Last week, we talked about how political affiliation can affect your opinion about the causes of obesity and public policies to address it. How somebody decides to belong to a political party is like love, unfathomable to science. It may be even stronger than love since I think divorce is much more common than changing party.
In the face of uncertainty about issues you tend to adopt the party line or use underlying political party principals to make you opinions. This seems to be a powerful thing.
Demonstrating that power is a study mentioned in the cover story of this month’s issue of National Geographic.

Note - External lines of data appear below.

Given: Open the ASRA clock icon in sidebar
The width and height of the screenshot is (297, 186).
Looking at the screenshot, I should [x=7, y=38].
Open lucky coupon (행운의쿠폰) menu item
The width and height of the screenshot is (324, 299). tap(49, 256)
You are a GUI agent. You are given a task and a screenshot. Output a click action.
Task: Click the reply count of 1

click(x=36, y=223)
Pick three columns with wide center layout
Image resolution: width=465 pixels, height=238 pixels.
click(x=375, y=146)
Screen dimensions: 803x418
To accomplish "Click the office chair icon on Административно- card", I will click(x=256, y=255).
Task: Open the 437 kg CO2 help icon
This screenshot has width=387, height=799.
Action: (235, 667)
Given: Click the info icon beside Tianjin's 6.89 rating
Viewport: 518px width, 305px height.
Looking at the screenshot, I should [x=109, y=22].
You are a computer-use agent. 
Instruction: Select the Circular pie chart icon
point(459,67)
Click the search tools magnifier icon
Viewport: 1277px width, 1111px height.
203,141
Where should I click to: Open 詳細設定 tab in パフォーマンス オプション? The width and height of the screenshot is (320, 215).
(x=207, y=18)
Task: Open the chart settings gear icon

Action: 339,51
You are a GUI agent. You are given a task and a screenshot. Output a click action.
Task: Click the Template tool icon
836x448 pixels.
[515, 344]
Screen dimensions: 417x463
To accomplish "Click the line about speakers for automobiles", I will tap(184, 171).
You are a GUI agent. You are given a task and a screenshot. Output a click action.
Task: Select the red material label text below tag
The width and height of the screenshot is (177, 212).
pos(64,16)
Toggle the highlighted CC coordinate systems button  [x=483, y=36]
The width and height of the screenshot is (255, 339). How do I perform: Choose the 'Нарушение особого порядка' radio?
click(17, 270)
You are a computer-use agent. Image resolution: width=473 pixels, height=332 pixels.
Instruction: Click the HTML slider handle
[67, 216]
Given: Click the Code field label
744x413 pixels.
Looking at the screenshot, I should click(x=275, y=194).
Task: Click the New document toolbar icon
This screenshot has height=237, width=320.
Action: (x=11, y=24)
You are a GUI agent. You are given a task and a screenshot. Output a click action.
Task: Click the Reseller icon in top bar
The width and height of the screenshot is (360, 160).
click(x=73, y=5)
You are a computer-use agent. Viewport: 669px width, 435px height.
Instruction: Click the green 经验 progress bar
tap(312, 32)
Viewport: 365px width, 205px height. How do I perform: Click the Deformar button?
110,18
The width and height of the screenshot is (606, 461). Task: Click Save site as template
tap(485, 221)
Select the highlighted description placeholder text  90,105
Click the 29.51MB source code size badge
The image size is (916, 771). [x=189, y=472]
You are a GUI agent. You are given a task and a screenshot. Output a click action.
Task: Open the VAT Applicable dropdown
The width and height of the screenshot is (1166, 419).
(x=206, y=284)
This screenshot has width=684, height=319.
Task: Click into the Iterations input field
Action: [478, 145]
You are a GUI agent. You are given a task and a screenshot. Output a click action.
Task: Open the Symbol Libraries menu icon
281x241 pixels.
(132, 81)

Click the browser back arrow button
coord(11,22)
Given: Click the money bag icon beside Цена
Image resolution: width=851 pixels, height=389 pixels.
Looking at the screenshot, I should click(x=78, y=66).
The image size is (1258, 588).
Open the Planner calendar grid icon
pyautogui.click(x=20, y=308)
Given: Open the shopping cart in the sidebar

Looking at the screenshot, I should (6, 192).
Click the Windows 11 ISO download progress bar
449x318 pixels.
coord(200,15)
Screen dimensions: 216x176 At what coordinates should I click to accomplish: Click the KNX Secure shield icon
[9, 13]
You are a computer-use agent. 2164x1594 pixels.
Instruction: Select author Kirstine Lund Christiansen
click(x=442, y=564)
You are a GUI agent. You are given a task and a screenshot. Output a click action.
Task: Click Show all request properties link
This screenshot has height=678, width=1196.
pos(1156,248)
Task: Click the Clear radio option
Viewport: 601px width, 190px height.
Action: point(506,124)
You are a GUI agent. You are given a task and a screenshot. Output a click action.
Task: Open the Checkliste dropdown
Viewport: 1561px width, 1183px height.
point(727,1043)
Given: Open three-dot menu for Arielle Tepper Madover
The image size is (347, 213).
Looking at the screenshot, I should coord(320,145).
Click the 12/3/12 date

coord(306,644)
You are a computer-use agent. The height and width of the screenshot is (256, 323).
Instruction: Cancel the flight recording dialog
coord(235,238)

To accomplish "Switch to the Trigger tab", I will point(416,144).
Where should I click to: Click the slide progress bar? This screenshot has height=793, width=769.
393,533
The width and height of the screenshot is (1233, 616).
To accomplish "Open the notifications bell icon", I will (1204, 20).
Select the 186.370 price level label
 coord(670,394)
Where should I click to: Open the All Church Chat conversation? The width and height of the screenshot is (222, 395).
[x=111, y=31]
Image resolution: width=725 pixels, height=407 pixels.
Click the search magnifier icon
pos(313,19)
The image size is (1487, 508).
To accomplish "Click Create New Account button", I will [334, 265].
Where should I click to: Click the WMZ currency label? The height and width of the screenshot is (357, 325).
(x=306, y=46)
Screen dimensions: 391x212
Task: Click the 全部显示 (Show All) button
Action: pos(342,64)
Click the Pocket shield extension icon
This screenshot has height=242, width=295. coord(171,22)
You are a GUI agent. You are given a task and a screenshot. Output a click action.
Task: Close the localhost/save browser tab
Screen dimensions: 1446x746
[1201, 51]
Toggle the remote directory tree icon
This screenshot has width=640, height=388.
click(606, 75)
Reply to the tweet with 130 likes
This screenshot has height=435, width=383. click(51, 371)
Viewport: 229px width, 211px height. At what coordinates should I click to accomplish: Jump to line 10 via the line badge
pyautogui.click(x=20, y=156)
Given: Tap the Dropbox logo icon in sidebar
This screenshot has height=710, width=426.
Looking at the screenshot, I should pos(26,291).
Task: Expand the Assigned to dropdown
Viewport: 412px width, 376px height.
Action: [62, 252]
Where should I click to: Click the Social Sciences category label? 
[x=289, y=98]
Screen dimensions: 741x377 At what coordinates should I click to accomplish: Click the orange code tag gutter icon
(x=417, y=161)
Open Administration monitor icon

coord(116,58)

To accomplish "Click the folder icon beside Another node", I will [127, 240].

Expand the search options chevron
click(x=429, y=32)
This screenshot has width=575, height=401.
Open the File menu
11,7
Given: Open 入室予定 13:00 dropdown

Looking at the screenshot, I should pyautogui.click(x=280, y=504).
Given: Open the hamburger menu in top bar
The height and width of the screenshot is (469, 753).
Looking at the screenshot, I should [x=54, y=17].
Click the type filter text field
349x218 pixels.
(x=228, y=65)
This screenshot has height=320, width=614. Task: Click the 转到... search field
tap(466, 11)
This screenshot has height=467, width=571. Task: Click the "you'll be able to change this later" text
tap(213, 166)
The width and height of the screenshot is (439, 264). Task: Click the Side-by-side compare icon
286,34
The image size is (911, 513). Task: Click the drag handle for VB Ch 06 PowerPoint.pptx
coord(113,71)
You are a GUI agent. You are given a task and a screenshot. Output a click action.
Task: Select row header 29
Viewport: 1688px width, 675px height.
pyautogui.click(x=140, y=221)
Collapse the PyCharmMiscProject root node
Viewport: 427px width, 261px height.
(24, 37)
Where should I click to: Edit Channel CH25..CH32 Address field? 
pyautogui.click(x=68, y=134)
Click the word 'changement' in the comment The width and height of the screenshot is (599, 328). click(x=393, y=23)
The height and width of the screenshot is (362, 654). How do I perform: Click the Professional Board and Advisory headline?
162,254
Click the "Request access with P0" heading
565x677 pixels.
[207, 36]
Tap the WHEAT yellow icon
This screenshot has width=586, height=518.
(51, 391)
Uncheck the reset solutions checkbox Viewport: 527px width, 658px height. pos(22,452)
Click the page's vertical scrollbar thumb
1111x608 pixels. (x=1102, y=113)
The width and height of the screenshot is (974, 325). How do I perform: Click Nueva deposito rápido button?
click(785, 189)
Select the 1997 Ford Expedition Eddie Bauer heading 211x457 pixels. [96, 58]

The cover story is titled “Why we lie: The science behind our complicated relationship with the truth.” It turns out that deception and dishonesty are a normal part of being human, in fact, learning to lie is an important developmental milestone for children. Of course there are lies and then there are LIES. Everybody lies but some people, like our president, are prone to whoppers.
Everyone also generally wants to believe things they are told. Otherwise, society could no longer function.
One of the studies cited in this article about lying is from 2015 by a doctoral student in cognitive psychology, Briony Swire-Thompson. Swire-Thompson and her colleagues presented about 2000 adult Americans with one of two statements: “Vaccines cause autism” or “Donald Trump said that vaccines cause autism.” (Trump has repeatedly suggested there’s a link, despite the lack of scientific evidence for it.) Not surprisingly, participants who were Trump supporters showed a decidedly stronger belief in the misinformation when it had Trump’s name on it.
Afterward, the participants were given a short explanation — citing a large scale study for why the vaccine-autism link was false. Then the participants were asked to reevaluate their beliefs. Across the political spectrum, everyone now accepted that the statements about the link were untrue. However, when tested again one week later, their beliefs had lapsed back to nearly the initial levels.
This is discouraging. We have a long way to go, especially when we see what Trump thinks about obesity, especially in women.